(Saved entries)
<<<<

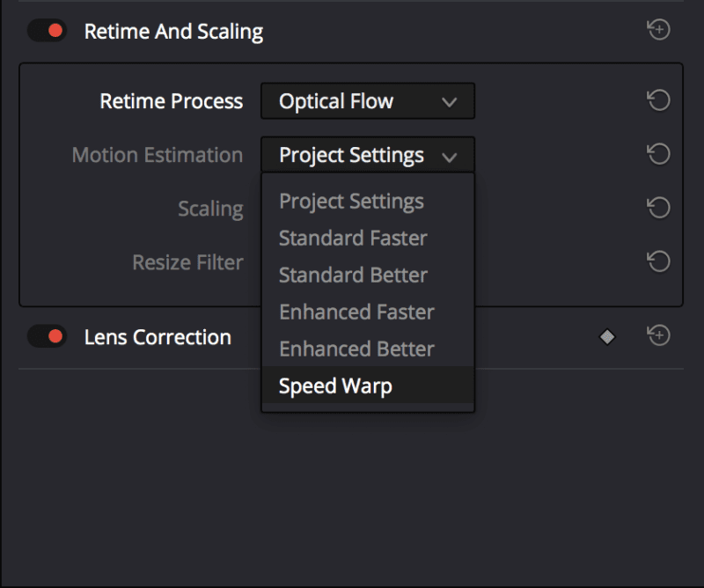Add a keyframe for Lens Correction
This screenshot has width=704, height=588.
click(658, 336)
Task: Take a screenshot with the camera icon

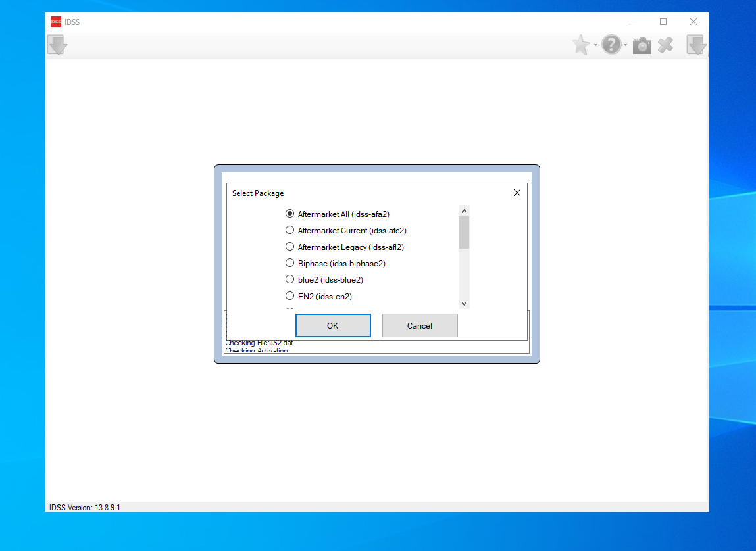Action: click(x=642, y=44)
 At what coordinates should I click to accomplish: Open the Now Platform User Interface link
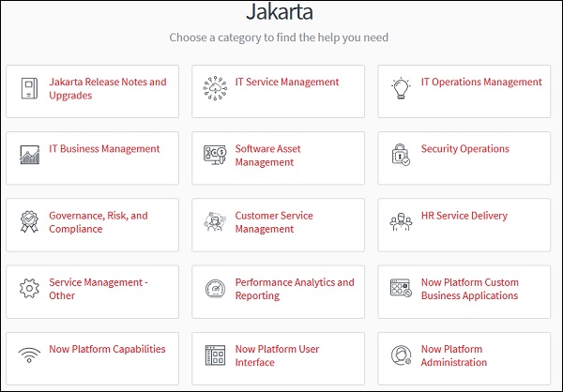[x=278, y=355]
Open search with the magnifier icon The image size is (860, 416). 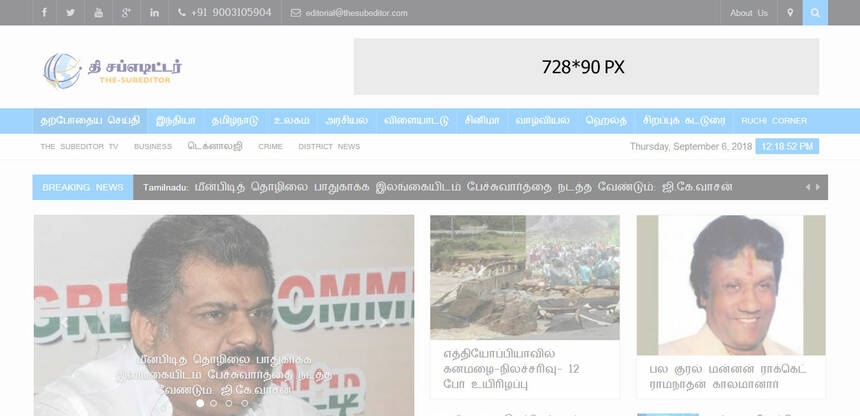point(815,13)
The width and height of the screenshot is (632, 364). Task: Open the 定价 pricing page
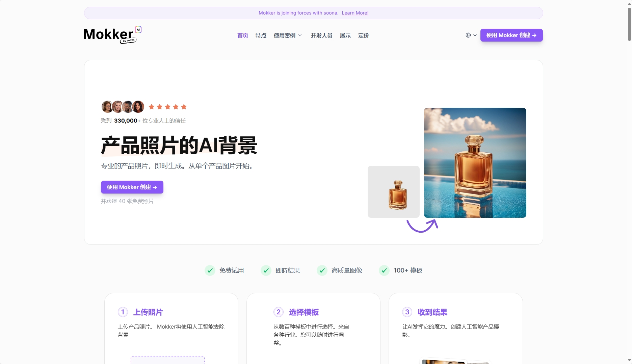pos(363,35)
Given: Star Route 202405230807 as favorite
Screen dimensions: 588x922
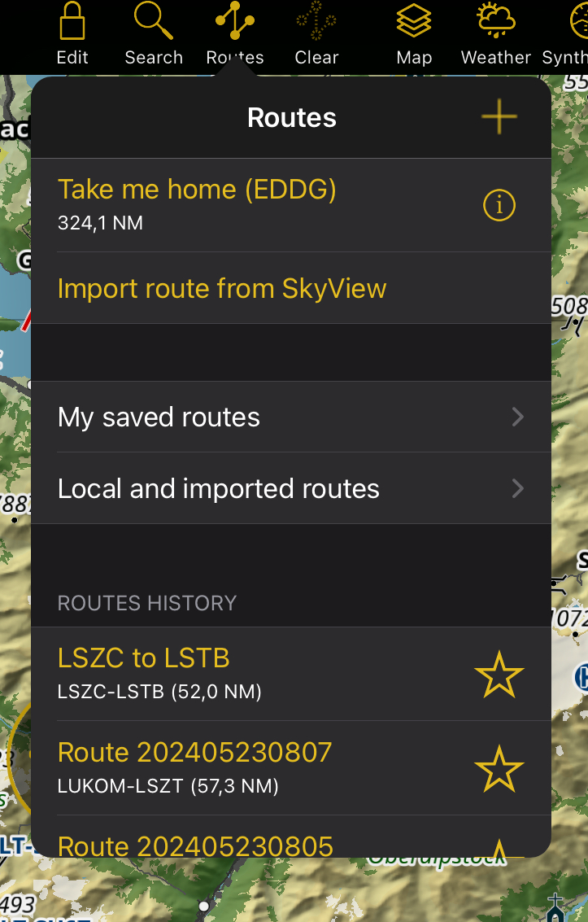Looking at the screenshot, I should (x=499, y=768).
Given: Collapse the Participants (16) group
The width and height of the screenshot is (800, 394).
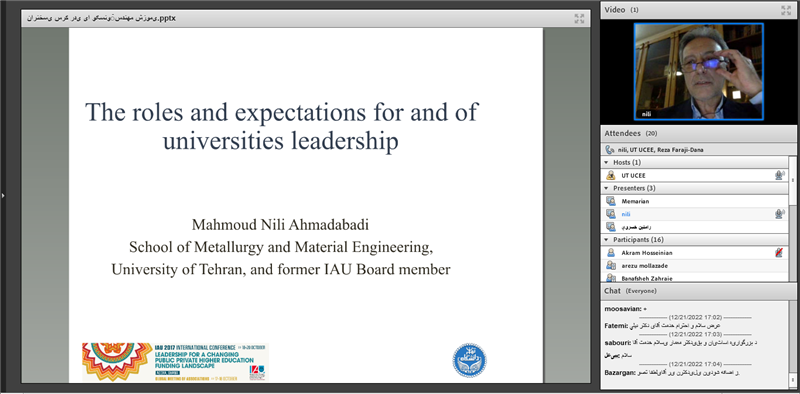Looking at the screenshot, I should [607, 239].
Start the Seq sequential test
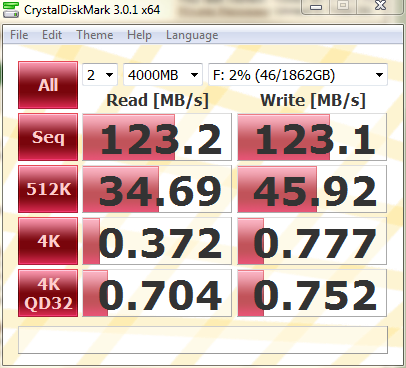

>>>>

#### [EXERCISE GOAL]
The range to print runs from the line with "Given: Collapse the Participants (16) group" through the last line of the entries, both included; keep it exact and skip the pictures.

#### [REPLY TO THE TASK]
Given: Collapse the Participants (16) group
The width and height of the screenshot is (800, 394).
Looking at the screenshot, I should [607, 239].
Start the Seq sequential test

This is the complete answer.